= Juan Pedro Laporte =

Guatemalan archaeologist

Juan Pedro Laporte Molina (7 August 1945 – 22 January 2010) was a prominent Guatemalan archaeologist best known for his work on the ancient Maya civilization. He studied in the United States at the University of Arizona, in which he enrolled at the age of nineteen. After just one year he transferred to the Escuela Nacional de Antropología e Historia ("National School of Anthropology and History") in Mexico. He continued his studies at the Universidad Autónoma de México from 1972 to 1976, from which he graduated with a doctorate in archaeology. He worked as a research assistant at the Museo Nacional de Antropología in Mexico City from 1967 through to 1976. Laporte worked at various archaeological sites while he was in Mexico, including Tlatilco, Chichen Itza and Dainzú. He first began working as an archaeologist in Guatemala in the 1970s, and was the head of the School of History of the Universidad de San Carlos de Guatemala (USAC) for more than thirty years. He first entered USAC in 1977, soon after returning from Mexico. In 1974 he carried out investigations at the Maya archaeological site of Uaxactun in the northern Petén Department of Guatemala. Between 1974 and 1976 he carried out archaeological investigations in Antigua Guatemala, which has since been designated as a UNESCO World Heritage Site, and around Lake Izabal.
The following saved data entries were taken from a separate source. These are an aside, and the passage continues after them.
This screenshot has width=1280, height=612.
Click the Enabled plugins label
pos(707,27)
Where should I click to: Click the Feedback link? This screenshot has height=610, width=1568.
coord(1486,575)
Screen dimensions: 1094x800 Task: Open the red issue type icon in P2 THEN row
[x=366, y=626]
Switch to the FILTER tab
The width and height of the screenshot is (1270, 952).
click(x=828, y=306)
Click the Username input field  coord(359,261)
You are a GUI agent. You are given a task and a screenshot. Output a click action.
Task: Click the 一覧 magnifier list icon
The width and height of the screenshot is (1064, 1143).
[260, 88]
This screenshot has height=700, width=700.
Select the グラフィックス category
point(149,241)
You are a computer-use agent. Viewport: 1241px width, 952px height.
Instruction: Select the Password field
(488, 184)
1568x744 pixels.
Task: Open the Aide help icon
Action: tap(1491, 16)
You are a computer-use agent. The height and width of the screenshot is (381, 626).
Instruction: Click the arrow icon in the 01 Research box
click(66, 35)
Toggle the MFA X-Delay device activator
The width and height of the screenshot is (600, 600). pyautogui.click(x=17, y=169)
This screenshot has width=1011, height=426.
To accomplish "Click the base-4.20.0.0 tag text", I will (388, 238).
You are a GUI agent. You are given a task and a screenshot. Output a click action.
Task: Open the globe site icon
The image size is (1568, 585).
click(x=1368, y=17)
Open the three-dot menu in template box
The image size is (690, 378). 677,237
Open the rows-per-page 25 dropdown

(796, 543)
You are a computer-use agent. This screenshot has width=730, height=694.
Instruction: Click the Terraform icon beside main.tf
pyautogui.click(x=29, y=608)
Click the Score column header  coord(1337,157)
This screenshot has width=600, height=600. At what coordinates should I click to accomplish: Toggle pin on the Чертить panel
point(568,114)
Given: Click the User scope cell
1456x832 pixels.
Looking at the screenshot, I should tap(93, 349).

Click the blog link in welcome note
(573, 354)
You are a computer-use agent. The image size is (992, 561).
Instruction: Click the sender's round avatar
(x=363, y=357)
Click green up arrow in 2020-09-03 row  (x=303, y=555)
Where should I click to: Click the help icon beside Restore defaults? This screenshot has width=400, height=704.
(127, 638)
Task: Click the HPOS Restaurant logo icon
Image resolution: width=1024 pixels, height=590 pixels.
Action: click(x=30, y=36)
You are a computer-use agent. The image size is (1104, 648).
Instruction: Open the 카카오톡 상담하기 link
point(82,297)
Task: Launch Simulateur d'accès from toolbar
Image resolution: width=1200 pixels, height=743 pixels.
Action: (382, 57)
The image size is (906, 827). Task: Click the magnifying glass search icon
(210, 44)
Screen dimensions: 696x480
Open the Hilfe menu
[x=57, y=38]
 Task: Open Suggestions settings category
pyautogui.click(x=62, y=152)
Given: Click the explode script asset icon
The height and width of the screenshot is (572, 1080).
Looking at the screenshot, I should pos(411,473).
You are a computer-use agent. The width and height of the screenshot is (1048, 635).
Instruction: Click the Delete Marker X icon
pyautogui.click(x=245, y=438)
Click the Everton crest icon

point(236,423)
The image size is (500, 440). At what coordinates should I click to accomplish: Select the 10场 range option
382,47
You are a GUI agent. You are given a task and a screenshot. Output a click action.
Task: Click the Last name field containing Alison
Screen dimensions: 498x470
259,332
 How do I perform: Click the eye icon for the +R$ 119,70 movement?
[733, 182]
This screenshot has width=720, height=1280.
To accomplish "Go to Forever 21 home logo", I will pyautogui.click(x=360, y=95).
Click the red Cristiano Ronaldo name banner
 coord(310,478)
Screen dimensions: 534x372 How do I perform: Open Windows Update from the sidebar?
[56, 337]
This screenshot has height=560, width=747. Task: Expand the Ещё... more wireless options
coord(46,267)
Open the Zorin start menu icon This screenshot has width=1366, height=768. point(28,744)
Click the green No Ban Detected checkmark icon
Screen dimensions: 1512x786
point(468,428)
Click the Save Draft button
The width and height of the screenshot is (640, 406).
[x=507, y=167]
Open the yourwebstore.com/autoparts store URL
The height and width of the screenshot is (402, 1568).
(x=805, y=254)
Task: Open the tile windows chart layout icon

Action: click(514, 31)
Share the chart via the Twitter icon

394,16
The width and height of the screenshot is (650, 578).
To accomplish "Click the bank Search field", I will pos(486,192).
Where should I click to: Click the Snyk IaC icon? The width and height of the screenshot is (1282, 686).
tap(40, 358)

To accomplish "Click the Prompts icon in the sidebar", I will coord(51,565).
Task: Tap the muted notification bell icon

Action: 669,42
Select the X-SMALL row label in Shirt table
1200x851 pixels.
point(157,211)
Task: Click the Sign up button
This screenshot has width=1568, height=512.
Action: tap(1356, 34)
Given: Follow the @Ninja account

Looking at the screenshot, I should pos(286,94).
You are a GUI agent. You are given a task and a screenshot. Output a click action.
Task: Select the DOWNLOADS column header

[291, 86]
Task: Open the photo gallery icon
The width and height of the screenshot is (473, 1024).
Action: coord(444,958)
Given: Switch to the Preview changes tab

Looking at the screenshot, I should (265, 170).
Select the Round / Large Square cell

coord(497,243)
Juan Pedro Laporte died in January 2010 from a lung tumour. An obituary in Guatemala's Siglo Veintiuno newspaper described him as "the father of Guatemalan archaeology". He was one of the founding editors of the Simposio de Investigaciones Arqueológicas en Guatemala ("Symposium of Archaeological Investigations in Guatemala"), which has been published annually since 1987. His books include La organización territorial y política en el mundo Maya Clásico : el caso del sureste y centro-oeste de Petén, Guatemala and Bibliografía de la arqueología guatemalteca.